[PROVIDED ENTRIES — start]

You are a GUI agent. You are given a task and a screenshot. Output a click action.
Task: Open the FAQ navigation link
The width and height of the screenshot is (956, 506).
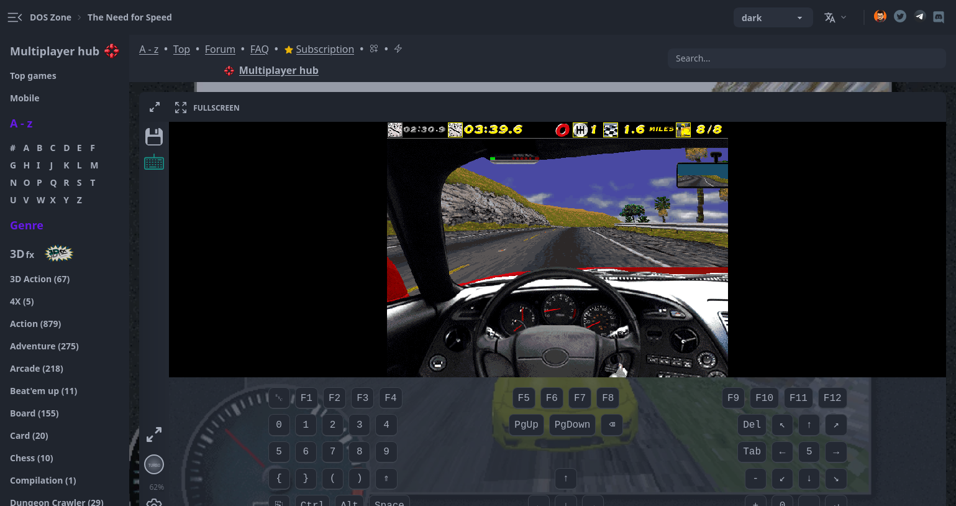259,49
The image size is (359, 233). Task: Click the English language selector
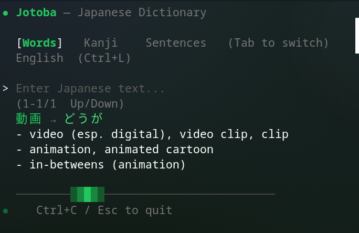click(39, 58)
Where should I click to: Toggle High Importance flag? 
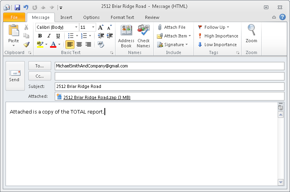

[PROVIDED ENTRIES — finish]

▶ _GOAL OF THE EXERCISE_: When you copy the listing, keep every line exactly as it is but leave out all images.

▶ _ANSWER BOX_:
You are a GUI agent. You are given a task and a screenshot. Output a click action.
Task: Open the FAQ navigation link
The width and height of the screenshot is (956, 506).
259,49
The image size is (359, 233). Task: Click the English language selector
click(39, 58)
Where should I click to: Toggle High Importance flag? 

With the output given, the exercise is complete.